The modifier mistakes are presented in Table 4. The column Incorrect represents the number of incorrect queries with modifiers, and Percent is the percent of queries with modifiers that were incorrect. There were several common errors, including placing blank spaces after the modifiers and not including blank space between another term and before the modifiers.

In particular, the ‘-‘ modifier had a high number of mistakes. The same symbol is used in terms that users hyphenated such as on-line, so this incorrect percentage may include some hyphenated terms. The ability to create phrases (terms enclosed by quotation marks) was also seldom used – only one in every twenty queries requested a phrase, but when phrases were used the mistakes amounted only to some 8%.

Modifiers

Incorrect

Percent incorrect

+

1684 55.97

-

2495 97.42

" "

200 7.98

TABLE 4: Incorrect Use of Query Term Modifiers.

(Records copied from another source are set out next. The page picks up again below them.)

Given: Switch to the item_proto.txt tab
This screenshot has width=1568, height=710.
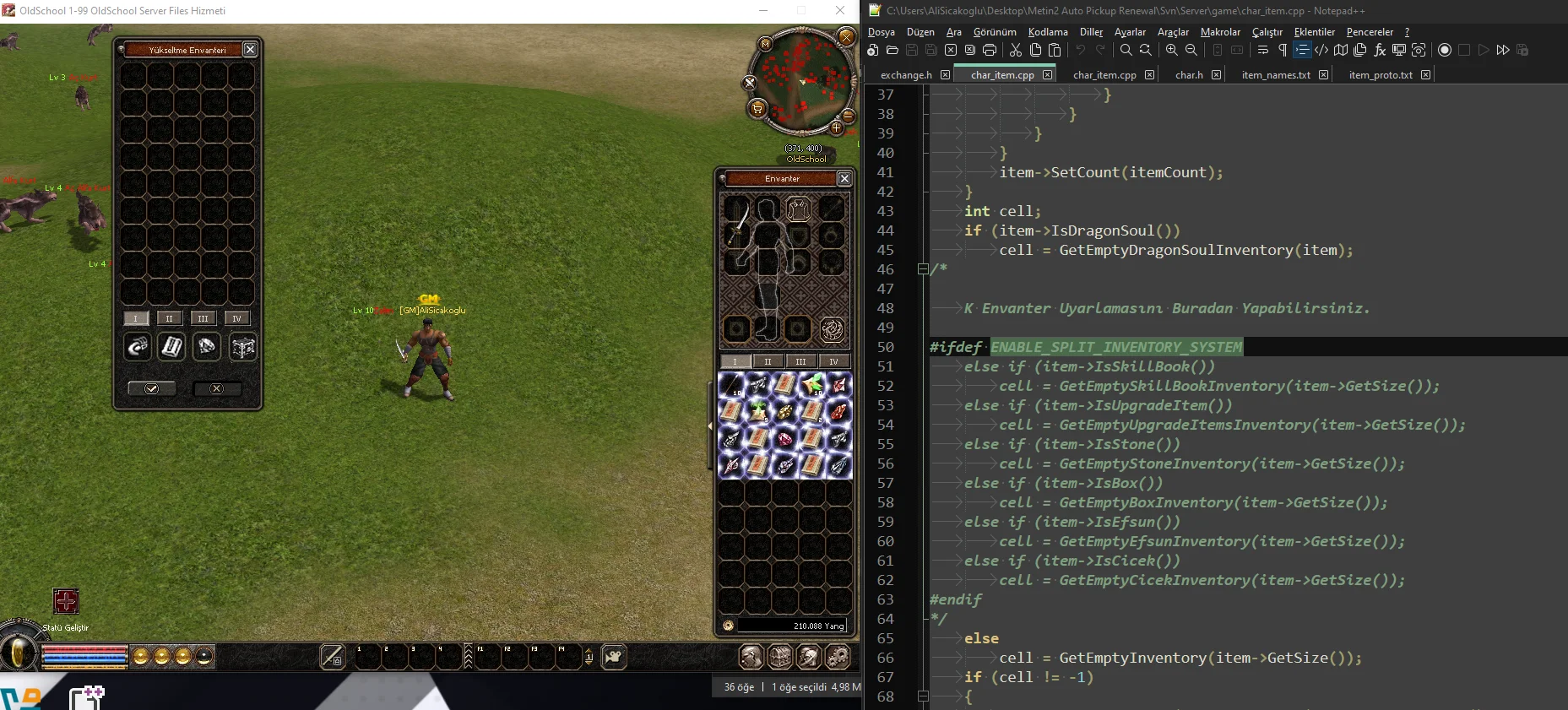Looking at the screenshot, I should pos(1380,75).
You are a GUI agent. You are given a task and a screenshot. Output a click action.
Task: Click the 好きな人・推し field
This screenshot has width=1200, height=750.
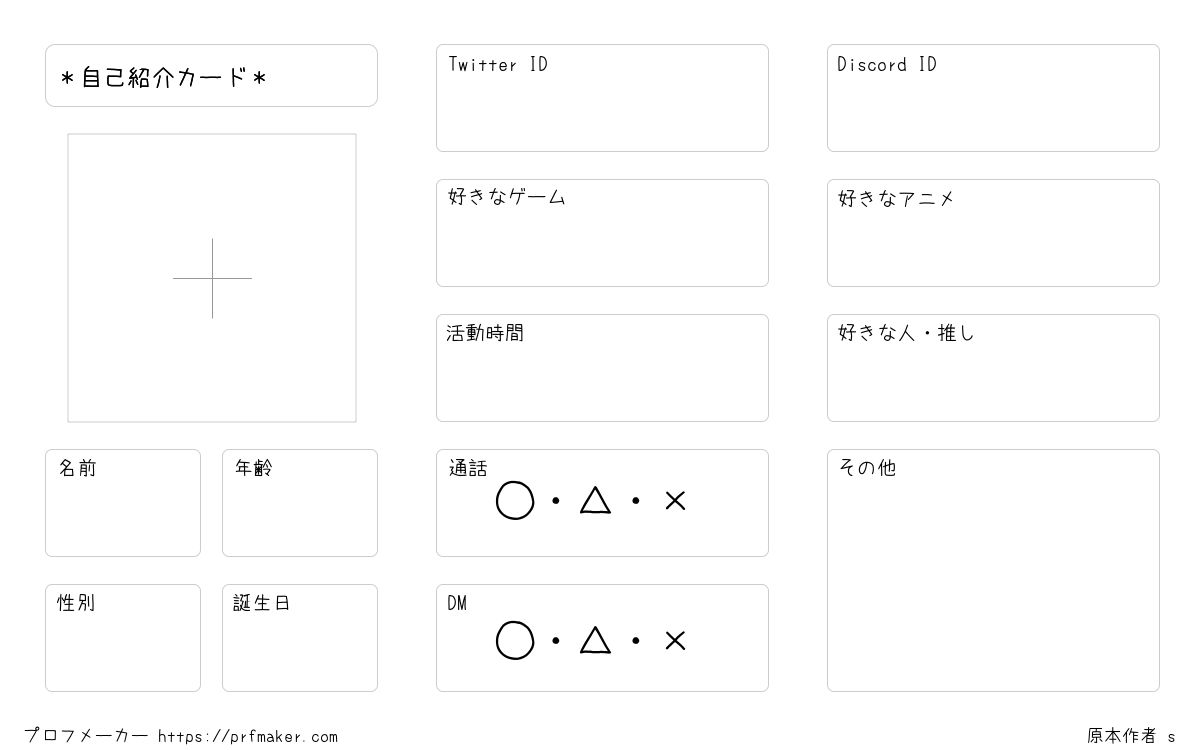pyautogui.click(x=993, y=368)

MISCELLANEOUS OBSERVATIONS

Drawing from their experiences with other search engines, some users also used commands not allowed by Excite, such as: NEAR, a proximity operator, was used 19 times, and ‘*’ and ‘?’ as stemming operators were also used a fair number of times, all resulting in mistakes. It seems that users and modifiers do not get well together. Spaces are the biggest source of incorrect entries. For Boolean operators space is required and for modifiers space cannot be used. This probably causes confusion. Also, the modifiers '+' and '-' are analogous to the addition (+) and subtraction (-) symbols in mathematics. Many users placed these modifiers and terms in queries like mathematical formulas (e.g., digital+libraries-conferences versus +digital +libraries -conferences). This is another feature ripe for redesign.

CONCLUSIONS

The results of the failure analysis emphasize the need to approach design of digital libraries or any system accessed via the Web in a significantly different way than the design of traditional IR systems. The low use of advanced searching techniques would seem to support the continued research into new types of user interfaces, intelligent user interfaces, or the use of software agents to aid users in a much simplified and transparent manner.